Data records:
○ ○ ○

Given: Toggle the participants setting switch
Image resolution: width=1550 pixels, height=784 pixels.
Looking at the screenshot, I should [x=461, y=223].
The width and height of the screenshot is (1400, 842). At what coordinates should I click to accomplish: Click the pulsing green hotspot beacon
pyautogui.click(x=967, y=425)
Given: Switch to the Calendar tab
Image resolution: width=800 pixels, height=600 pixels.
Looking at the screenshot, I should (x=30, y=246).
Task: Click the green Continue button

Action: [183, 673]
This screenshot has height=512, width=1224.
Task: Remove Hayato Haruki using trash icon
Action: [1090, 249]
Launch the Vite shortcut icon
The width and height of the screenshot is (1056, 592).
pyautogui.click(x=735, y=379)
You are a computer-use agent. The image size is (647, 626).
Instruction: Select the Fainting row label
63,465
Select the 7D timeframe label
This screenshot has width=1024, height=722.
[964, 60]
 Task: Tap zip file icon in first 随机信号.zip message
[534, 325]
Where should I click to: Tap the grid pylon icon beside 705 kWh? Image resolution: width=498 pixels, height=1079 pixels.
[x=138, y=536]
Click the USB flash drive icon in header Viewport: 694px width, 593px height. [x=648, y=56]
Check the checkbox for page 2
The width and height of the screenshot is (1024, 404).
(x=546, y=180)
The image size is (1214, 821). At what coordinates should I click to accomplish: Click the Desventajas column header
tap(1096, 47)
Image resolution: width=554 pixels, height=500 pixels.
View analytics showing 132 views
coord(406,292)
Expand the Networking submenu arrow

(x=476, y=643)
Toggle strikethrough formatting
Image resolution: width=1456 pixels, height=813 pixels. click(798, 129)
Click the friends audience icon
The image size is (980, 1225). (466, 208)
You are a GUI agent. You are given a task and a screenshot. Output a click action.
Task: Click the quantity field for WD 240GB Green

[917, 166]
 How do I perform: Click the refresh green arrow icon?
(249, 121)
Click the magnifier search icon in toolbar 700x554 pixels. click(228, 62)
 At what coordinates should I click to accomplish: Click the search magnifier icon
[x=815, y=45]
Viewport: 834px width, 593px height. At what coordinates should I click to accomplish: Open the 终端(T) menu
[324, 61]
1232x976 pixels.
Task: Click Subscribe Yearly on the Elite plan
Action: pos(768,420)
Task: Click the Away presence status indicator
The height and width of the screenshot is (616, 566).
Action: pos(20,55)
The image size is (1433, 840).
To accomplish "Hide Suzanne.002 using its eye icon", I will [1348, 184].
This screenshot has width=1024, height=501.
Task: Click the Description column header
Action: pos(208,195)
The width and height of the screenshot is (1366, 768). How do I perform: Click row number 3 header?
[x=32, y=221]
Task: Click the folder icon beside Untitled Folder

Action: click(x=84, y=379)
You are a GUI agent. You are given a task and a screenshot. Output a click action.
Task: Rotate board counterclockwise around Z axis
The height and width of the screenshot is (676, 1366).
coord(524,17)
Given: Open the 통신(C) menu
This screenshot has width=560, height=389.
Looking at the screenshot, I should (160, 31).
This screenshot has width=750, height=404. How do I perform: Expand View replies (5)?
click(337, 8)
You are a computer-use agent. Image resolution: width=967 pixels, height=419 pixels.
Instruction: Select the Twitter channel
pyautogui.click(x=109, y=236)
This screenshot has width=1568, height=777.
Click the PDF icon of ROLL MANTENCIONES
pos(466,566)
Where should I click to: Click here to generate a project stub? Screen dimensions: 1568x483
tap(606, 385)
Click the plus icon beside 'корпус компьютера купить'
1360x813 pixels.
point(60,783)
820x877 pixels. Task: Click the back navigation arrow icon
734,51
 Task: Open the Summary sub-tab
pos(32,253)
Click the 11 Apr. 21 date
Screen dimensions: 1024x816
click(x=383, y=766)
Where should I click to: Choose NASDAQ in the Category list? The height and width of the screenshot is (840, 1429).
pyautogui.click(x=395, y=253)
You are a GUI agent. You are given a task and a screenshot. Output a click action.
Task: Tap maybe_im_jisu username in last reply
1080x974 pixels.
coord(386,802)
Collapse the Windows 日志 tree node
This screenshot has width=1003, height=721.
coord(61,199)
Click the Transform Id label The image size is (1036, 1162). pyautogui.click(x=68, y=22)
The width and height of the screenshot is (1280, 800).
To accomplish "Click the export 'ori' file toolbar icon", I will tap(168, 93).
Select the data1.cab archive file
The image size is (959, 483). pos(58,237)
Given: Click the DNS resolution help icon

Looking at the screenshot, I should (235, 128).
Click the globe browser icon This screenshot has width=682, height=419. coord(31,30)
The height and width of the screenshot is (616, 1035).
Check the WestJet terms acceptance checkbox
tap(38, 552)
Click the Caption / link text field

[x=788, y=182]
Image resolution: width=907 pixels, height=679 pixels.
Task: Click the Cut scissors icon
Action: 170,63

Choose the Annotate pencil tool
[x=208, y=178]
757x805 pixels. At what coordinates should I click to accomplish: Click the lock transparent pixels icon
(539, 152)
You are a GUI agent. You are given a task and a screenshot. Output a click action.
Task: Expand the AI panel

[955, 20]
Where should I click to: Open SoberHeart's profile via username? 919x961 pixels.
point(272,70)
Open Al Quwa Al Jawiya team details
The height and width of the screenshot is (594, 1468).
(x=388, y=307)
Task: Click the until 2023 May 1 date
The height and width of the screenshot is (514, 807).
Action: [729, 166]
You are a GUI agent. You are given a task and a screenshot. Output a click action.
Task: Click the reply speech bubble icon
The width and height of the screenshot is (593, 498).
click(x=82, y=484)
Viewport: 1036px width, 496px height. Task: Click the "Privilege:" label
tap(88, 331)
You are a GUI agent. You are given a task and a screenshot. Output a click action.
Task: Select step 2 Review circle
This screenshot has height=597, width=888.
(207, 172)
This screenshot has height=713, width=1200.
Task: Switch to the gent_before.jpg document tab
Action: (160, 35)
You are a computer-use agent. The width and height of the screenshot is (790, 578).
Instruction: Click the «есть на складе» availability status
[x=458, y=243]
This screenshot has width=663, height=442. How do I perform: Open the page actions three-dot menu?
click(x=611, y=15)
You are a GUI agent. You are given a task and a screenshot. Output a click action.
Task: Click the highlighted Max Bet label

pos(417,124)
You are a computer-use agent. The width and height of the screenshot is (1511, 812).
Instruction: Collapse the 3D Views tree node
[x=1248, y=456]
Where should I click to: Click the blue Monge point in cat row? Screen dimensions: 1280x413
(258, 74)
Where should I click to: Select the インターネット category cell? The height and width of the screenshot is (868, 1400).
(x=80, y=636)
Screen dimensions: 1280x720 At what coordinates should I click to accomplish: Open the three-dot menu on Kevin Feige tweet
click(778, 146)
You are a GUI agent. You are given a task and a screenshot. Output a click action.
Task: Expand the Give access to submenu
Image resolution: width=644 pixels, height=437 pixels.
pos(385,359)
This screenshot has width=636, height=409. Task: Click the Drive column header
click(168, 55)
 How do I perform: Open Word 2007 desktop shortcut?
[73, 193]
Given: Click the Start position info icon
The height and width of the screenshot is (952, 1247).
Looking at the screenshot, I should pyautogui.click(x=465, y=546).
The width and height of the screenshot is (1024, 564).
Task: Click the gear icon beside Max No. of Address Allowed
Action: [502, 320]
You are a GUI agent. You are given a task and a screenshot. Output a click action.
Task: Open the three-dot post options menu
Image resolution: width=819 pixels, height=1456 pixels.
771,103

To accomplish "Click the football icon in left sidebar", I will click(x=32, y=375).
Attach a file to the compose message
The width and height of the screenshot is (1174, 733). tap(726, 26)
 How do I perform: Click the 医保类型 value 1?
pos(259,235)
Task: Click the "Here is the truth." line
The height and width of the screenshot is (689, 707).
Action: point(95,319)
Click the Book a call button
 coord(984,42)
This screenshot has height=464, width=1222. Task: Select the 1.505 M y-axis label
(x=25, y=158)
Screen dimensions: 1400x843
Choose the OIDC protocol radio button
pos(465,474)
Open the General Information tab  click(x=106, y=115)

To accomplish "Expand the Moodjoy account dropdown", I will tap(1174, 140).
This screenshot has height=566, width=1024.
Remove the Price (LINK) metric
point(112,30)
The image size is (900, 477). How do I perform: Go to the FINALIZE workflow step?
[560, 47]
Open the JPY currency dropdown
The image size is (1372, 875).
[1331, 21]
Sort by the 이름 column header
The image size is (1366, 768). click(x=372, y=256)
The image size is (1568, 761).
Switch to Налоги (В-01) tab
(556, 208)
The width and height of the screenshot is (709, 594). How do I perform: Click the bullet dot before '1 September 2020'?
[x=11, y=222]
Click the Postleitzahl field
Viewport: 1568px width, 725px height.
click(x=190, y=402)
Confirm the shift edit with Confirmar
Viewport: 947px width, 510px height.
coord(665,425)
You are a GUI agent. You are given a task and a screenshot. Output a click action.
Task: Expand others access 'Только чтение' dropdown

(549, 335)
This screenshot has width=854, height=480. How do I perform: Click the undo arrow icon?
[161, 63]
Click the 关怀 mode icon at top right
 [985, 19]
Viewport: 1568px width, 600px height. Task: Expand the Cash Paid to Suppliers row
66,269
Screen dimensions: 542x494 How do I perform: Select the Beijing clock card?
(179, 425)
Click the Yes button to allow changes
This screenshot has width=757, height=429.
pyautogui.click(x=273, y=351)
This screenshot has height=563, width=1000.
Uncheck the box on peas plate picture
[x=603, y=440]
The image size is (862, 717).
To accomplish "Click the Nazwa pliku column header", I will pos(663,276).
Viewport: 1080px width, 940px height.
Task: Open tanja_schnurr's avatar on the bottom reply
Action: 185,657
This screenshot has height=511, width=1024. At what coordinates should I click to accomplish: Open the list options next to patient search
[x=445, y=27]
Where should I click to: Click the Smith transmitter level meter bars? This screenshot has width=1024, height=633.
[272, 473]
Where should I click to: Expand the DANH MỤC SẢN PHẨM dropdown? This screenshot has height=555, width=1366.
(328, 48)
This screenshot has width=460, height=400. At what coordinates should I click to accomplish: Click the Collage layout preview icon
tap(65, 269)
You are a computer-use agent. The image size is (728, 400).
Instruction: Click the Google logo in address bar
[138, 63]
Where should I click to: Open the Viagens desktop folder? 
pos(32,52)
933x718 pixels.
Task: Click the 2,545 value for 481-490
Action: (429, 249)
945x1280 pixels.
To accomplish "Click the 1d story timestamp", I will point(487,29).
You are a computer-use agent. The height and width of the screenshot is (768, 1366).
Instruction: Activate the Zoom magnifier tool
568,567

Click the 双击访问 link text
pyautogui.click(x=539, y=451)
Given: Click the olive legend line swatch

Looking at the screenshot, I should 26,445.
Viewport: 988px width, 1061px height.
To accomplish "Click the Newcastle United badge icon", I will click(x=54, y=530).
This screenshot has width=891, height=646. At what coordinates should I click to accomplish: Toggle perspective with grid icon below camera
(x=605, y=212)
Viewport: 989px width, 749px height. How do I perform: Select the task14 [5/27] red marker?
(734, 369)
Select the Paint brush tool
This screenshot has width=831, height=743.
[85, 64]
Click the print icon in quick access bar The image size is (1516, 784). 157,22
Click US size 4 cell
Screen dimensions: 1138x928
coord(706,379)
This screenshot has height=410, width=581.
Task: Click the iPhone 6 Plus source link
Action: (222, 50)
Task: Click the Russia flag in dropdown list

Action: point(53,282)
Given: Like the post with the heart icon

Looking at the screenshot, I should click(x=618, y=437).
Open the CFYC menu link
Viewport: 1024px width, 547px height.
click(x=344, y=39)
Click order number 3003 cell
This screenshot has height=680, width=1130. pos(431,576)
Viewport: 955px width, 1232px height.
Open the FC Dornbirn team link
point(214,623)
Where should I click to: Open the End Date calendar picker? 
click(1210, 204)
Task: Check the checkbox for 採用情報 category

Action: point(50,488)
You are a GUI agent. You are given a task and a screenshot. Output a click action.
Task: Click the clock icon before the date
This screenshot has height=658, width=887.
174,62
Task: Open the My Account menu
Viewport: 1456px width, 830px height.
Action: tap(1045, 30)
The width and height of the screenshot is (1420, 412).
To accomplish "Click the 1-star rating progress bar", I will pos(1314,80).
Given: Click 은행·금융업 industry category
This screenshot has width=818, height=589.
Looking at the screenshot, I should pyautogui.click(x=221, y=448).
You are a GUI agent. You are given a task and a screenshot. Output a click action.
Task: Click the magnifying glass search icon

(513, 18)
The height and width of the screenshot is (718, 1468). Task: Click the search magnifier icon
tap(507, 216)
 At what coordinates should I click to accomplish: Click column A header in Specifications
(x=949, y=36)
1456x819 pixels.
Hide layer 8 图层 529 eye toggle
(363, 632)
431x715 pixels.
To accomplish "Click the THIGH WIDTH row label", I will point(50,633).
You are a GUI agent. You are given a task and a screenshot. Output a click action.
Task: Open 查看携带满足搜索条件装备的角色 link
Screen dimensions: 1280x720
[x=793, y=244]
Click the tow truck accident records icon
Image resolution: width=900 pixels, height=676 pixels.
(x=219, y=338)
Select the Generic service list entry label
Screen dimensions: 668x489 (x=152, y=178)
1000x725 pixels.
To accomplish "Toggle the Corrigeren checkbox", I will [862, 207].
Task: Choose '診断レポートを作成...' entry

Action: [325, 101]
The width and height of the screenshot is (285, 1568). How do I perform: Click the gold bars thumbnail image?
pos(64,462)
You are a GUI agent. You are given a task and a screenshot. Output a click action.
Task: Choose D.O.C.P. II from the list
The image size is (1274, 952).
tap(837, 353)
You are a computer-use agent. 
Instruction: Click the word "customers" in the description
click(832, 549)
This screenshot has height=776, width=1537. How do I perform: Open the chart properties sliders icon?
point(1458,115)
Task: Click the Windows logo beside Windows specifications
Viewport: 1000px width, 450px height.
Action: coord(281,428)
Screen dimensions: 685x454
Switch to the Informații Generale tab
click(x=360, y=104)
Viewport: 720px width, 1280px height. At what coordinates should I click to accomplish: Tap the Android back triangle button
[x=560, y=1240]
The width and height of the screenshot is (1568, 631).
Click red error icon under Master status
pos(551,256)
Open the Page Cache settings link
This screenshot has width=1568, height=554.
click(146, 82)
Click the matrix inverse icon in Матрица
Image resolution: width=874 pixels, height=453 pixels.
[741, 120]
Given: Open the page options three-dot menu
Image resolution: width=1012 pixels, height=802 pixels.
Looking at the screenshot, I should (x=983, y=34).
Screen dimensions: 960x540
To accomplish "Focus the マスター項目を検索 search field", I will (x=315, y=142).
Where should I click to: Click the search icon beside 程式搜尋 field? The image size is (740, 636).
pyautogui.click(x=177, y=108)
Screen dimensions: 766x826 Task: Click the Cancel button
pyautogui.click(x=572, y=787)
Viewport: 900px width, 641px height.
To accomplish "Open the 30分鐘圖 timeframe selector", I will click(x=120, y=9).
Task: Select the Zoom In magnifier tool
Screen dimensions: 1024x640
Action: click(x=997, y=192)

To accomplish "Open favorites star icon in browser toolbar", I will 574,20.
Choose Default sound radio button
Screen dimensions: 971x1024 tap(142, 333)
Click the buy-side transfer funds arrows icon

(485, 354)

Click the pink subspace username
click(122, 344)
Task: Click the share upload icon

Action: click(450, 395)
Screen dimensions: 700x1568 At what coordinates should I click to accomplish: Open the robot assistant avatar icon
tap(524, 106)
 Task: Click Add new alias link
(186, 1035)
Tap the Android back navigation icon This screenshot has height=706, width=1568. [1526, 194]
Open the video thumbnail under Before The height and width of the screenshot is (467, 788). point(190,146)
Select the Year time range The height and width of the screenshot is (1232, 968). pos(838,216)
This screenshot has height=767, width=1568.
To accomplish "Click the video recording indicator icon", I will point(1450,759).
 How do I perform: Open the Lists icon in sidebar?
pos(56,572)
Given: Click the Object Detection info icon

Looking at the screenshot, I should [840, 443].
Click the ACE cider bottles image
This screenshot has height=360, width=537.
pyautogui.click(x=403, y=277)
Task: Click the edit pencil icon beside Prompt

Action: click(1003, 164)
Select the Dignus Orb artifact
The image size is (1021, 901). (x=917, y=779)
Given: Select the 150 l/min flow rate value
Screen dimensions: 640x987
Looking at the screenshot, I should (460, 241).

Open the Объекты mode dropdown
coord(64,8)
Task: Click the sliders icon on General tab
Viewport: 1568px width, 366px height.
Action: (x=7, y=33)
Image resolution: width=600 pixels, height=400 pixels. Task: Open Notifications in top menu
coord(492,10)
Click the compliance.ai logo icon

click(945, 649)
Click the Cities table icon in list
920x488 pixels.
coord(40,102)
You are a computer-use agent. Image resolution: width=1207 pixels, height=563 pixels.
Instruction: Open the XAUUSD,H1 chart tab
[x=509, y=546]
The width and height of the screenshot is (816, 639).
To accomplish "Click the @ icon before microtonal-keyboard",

○ ○ ○

The lines above, from the start of the records through the one containing "Given: Switch to the Calendar tab", are to be printed exactly, and nothing else is to be included.

Given: Toggle the participants setting switch
Image resolution: width=1550 pixels, height=784 pixels.
Looking at the screenshot, I should [x=461, y=223].
The width and height of the screenshot is (1400, 842). At what coordinates should I click to accomplish: Click the pulsing green hotspot beacon
pyautogui.click(x=967, y=425)
Given: Switch to the Calendar tab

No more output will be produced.